Как живописец является властелином всякого рода людей и всех вещей. Если живописец пожелает увидеть прекрасные вещи, внушающие ему любовь, то в его власти породить их, а если он пожелает увидеть уродливые вещи, которые устрашают, или шутовские и смешные, или поистине жалкие, то и над ними он властелин и бог. И действительно, все, что существует во Вселенной как сущность, как явление или как изображаемое, он имеет сначала в душе, а затем в руках; а они настолько превосходны, что в одно и то же время создают такую же пропорциональную гармонию в одном-единственном взгляде, какую образуют предметы природы.


Как живопись превосходит все человеческие творения по тонкости размышлений, к ней относящихся. Глаз, называемый окном души, – это главный путь, которым общее чувство может в наибольшем богатстве и великолепии рассматривать бесконечные творения природы, а ухо является вторым, и оно облагораживается рассказами о тех вещах, которые видел глаз. Если вы, историографы, или поэты, или иные математики, не видели глазами вещей, то плохо сможете сообщить о них в письменах. И если ты, поэт, изобразишь историю посредством живописи пером, то живописец посредством кисти сделает ее так, что она будет легче удовлетворять наблюдателя и будет менее скучна для понимания. Если ты назовешь живопись немой поэзией, то и живописец сможет сказать, что поэзия – это слепая живопись. Теперь посмотри, кто более увечный: слепой или немой? Если поэт свободен, как и живописец, в изобретениях, то его выдумки не доставляют такого удовлетворения людям, как картины: ведь если поэзия распространяется в словах на фигуры, формы, жесты и местности, то живописец стремится собственными образами форм подражать этим формам. Теперь посмотри, что ближе человеку: имя человека или образ этого человека? Имя человека меняется в разных странах, а форма изменяется только смертью. И если поэт служит разуму путем уха, то живописец – путем глаза, более достойного чувства.

Вы [поэты] поместили живопись среди механических ремесел. Конечно, если бы живописцы были так же склонны восхвалять в писаниях свои произведения, как и вы, то, я думаю, она не оставалась бы при столь низком прозвище.

Мы можем в отношении искусства называться внуками Бога. Если поэзия распространяется на философию морали, то живопись распространяется на философию природы. Если первая описывает деятельность сознания, то вторая рассматривает, проявляется ли сознание в движениях. Если первая устрашает народы адскими выдумками, то вторая теми же вещами в действительности делает то же самое. Пусть попытается поэт сравниться в изображении красоты, свирепости или вещи гнусной и грубой, чудовищной с живописцем, пусть он на свой лад, как ему угодно, превращает формы, но живописец доставит большее удовлетворение. Разве не видано, что картины имели такое сходство с изображаемым предметом, что обманывали и людей, и животных?

СТРОКИ НАБОРА ДАННЫХ »

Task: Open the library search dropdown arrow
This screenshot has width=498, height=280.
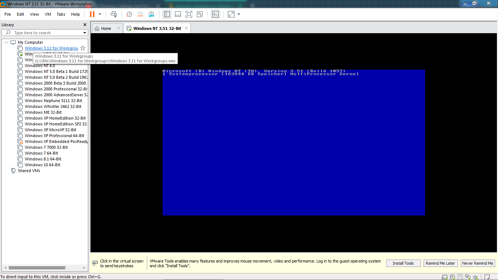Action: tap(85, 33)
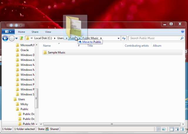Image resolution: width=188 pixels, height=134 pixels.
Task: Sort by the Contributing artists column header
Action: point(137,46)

ТРЕБОВАНИЯ »
**A.** Как в отрывке о живописи назван глаз?
**B.** Перескажи отрывок о живописи в двух предложениях.
**C.** Перепиши дословно часть отрывка о живописи: начни со слов «Как живописец является властелином» и остановись после слов «образуют предметы природы.».

ОТВЕТЫ ПО ПОРЯДКУ »
**A.** Окном души.

**B.** Живописец властен создавать любые вещи, прекрасные или уродливые, смешные или жалкие: сначала он имеет их в душе, а затем в руках. Живопись ставится выше поэзии, потому что служит разуму через глаз, более достойное чувство, чем ухо, и доставляет людям большее удовлетворение.

**C.**
Как живописец является властелином всякого рода людей и всех вещей. Если живописец пожелает увидеть прекрасные вещи, внушающие ему любовь, то в его власти породить их, а если он пожелает увидеть уродливые вещи, которые устрашают, или шутовские и смешные, или поистине жалкие, то и над ними он властелин и бог. И действительно, все, что существует во Вселенной как сущность, как явление или как изображаемое, он имеет сначала в душе, а затем в руках; а они настолько превосходны, что в одно и то же время создают такую же пропорциональную гармонию в одном-единственном взгляде, какую образуют предметы природы.